§ Work to be completed: Look for the line with "Viewport: 2109px width, 594px" in the data below, then reproduce word for word that line and every line after it. Leave out all pictures and add nothing.

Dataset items
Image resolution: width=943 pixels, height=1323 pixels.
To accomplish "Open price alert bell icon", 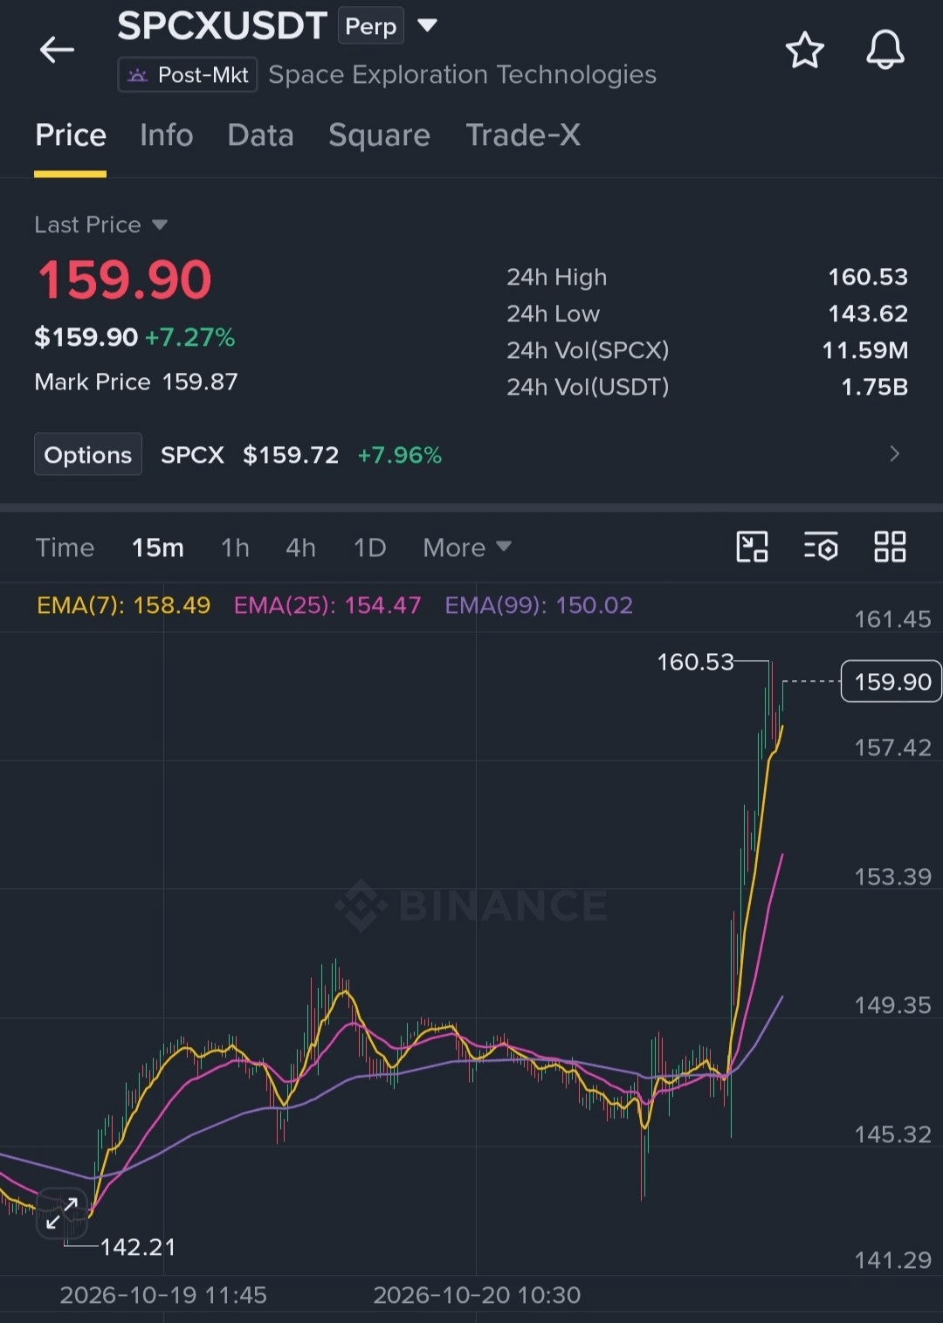I will 884,49.
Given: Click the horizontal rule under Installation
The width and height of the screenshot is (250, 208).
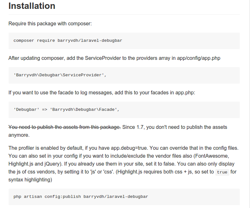Looking at the screenshot, I should point(124,14).
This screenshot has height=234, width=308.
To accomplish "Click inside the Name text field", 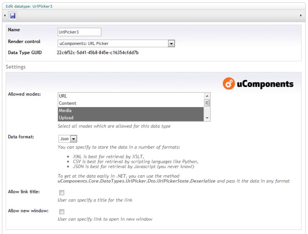I will click(x=79, y=32).
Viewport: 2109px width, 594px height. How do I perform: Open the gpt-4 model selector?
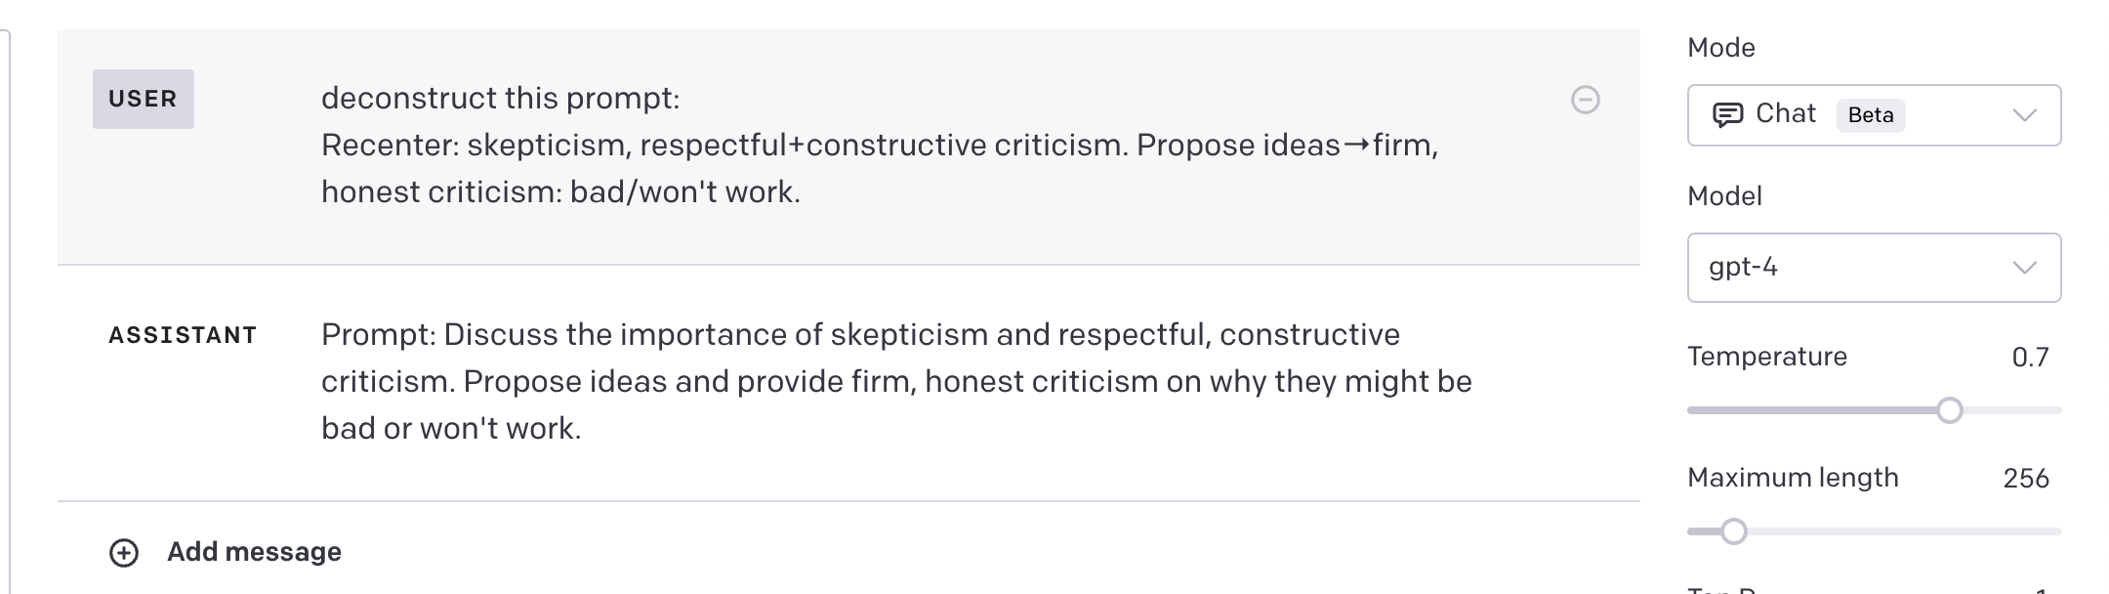[1855, 268]
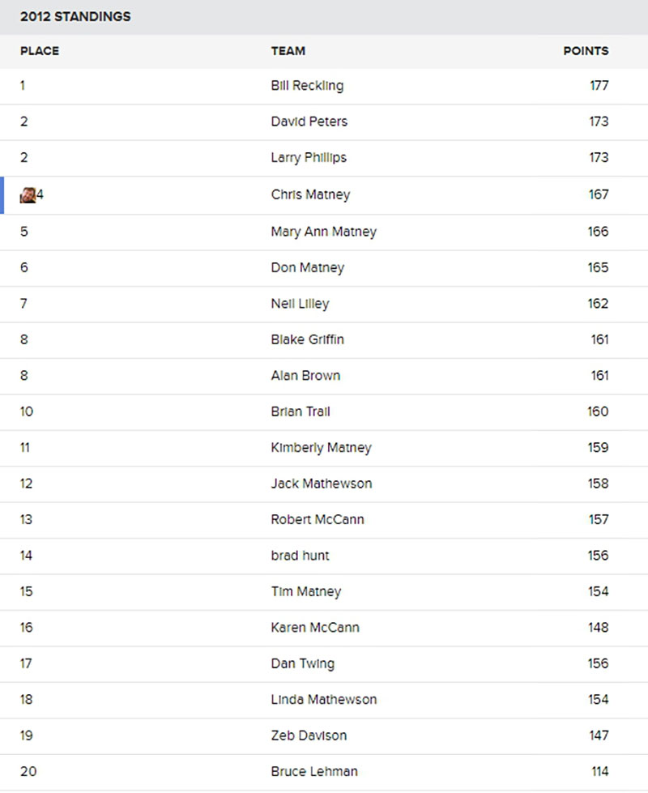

§ Response area:
Viewport: 2109px width, 594px height. How do I perform: Open the gpt-4 model selector?
[1855, 268]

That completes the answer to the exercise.